------ Material for this task ------
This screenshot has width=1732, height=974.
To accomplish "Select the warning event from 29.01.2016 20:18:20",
------
------ Material for this task ------
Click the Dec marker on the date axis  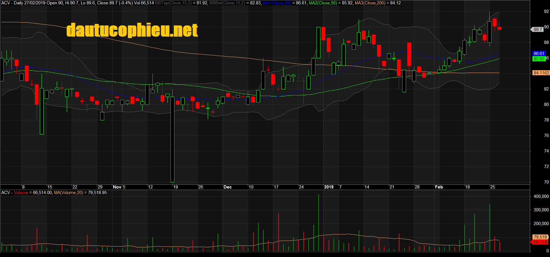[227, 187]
------
------ Material for this task ------
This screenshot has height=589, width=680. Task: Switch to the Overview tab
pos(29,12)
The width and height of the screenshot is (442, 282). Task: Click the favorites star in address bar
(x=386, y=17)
------
— Exercise prompt —
Begin at the line containing "This screenshot has width=1732, height=974." and stop after the line containing "the warning event". Give those lines as a numbered list and leave out any blank lines.

— Complete output —
1. This screenshot has width=1732, height=974.
2. To accomplish "Select the warning event from 29.01.2016 20:18:20",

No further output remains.